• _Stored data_
╔══
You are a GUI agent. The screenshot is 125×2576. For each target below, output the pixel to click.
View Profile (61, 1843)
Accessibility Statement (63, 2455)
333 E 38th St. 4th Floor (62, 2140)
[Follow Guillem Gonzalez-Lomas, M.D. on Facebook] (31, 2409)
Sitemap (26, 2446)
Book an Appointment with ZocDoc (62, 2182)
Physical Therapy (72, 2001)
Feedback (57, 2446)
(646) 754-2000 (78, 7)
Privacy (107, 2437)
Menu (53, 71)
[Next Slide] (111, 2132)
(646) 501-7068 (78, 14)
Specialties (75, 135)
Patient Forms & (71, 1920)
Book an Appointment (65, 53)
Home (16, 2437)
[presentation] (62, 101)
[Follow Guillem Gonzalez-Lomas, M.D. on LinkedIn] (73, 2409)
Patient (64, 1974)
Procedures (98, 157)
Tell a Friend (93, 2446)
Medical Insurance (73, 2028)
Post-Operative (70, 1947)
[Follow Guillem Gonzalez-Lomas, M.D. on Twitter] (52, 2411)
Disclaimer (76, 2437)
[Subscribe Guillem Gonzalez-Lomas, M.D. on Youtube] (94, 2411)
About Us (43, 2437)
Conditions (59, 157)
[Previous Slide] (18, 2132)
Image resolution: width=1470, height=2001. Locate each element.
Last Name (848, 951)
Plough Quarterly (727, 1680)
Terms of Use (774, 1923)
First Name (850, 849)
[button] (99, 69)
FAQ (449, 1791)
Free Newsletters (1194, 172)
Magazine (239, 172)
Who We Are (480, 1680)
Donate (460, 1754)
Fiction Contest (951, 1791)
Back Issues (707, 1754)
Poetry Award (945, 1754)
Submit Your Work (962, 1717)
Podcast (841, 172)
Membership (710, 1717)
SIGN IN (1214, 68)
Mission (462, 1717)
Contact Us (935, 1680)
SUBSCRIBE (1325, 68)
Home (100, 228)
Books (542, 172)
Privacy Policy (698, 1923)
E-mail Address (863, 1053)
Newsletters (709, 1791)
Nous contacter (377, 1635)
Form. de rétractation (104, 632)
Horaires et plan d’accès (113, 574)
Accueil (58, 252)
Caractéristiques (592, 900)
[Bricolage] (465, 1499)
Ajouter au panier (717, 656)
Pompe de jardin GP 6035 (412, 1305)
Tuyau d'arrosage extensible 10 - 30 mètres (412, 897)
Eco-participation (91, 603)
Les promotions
╚══
• _DIRECTIONS FOR THIS TASK_
Restate exactly each line of the data from the one bearing "Contact Us (935, 1680)" to the end, and add nothing.

• _EXPECTED OUTPUT_
Contact Us (935, 1680)
SUBSCRIBE (1325, 68)
Home (100, 228)
Books (542, 172)
Privacy Policy (698, 1923)
E-mail Address (863, 1053)
Newsletters (709, 1791)
Nous contacter (377, 1635)
Form. de rétractation (104, 632)
Horaires et plan d’accès (113, 574)
Accueil (58, 252)
Caractéristiques (592, 900)
[Bricolage] (465, 1499)
Ajouter au panier (717, 656)
Pompe de jardin GP 6035 (412, 1305)
Tuyau d'arrosage extensible 10 - 30 mètres (412, 897)
Eco-participation (91, 603)
Les promotions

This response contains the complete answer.